**WHAT IS NEEDED**
Swap "button" for "bouton" in the data from the line with "Identify the click" up to and including the line with "Accueil (354, 44)", and return only those lines with everything else unchanged.

**GIVEN DATA**

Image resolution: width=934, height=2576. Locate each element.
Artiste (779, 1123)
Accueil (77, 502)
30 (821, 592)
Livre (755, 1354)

--

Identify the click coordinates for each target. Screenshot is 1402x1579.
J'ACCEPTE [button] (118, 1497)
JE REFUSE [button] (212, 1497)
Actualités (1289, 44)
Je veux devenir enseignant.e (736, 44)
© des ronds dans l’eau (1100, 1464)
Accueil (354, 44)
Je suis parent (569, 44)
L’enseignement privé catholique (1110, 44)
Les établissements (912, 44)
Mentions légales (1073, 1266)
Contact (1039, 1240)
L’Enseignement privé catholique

**THE ANSWER**
Identify the click coordinates for each target. Screenshot is 1402x1579.
J'ACCEPTE [bouton] (118, 1497)
JE REFUSE [bouton] (212, 1497)
Actualités (1289, 44)
Je veux devenir enseignant.e (736, 44)
© des ronds dans l’eau (1100, 1464)
Accueil (354, 44)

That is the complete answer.